Along with Network Navigator Jeff Harris, I am onsite this weekend in Houston, TX, conducting Guest Perspective Evaluations for two clients. Jeff and I spent time Saturday cruising the communities around the two churches, conducting a “windshield survey” of the areas.  Even though we have also spent time in the digital world of Google Maps, it’s always great to see and experience first-hand the neighborhoods of the churches we are working with.

On my flight out from Charlotte early Saturday morning, I continued reading Andy Stanley’s newest book Deep and Wide. It’s a great book for a bunch of reasons, but I’m going to pull a few quotes out here for their relevance to what Jeff and I are doing today.

Every Sunday people walk onto your campus and determine whether or not they will return the following week before your preacher opens his mouth. And that’s not fair. But it’s true. The moral of the story: Environment matters.

Environments are the messages before the message. The messages your environments communicate have the potential to trump your primary message.

By the time I (Andy Stanley) stand up to deliver what is traditionally considered the message, everybody in our audience has already received a dozen or more messages.

The quality, consistency, and personal impact of your ministry environments define your church. To put it another way, your environments determine what comes to mind when people think about your church.

I think we should determine the messages our environments communicate. We should choose the messages before the message. It’s our responsibility to shape the way people view our local churches.

The moment a church, or even a group of leaders within a church, catches a vision for capturing the hearts and imaginations of those who consider themselves unchurched or dechurched, environments take on new significance.

The longer you’ve served where you are and the longer you’ve done what you are currently doing, the more difficult it will be for you to see your environments with the objectivity needed to make the changes that need to be made. The shorter version: Time in erodes awareness of.

Every one of your ministry environments is being evaluated every week. Based on that evaluation, some people choose not to return. Additionally, every volunteer and staff member is evaluating the success of his or her particular environment against some standard.
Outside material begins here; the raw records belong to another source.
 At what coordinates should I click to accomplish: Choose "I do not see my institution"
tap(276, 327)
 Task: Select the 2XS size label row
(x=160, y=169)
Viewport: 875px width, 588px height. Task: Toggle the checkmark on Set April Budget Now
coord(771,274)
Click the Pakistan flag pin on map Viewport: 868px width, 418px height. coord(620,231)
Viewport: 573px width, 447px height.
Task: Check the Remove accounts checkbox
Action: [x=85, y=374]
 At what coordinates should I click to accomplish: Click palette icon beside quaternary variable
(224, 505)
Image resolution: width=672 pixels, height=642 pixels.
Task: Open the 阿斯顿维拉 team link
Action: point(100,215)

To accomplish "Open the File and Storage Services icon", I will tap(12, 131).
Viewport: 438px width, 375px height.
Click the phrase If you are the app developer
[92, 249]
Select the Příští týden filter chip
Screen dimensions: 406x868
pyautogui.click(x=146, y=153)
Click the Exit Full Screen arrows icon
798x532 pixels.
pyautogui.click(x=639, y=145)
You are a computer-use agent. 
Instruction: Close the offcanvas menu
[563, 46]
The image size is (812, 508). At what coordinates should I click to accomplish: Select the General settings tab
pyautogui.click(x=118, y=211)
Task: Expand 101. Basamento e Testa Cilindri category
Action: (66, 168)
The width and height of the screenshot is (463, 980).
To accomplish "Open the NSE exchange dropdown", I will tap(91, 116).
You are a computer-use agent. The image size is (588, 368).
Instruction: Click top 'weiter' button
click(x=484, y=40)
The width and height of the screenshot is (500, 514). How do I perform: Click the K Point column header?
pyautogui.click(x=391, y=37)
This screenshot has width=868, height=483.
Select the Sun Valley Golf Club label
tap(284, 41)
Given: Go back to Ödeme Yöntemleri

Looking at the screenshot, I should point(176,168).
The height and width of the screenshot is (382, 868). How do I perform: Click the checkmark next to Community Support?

If you don’t define what excellence looks like for your staff and volunteers, they will define it for themselves. And when you don’t like what you see, you will only have yourself to blame.

Stanley’s words are a powerful reminder of just how important your Guest Experience is.

I’ve got my talking points for the Guest Perspective Evaluation with the Executive Team:

Environment matters.

Time in erodes awareness of.

Those phrases, with several hundred images and about 5-7 minutes of video, will make for a very interesting time come Monday morning.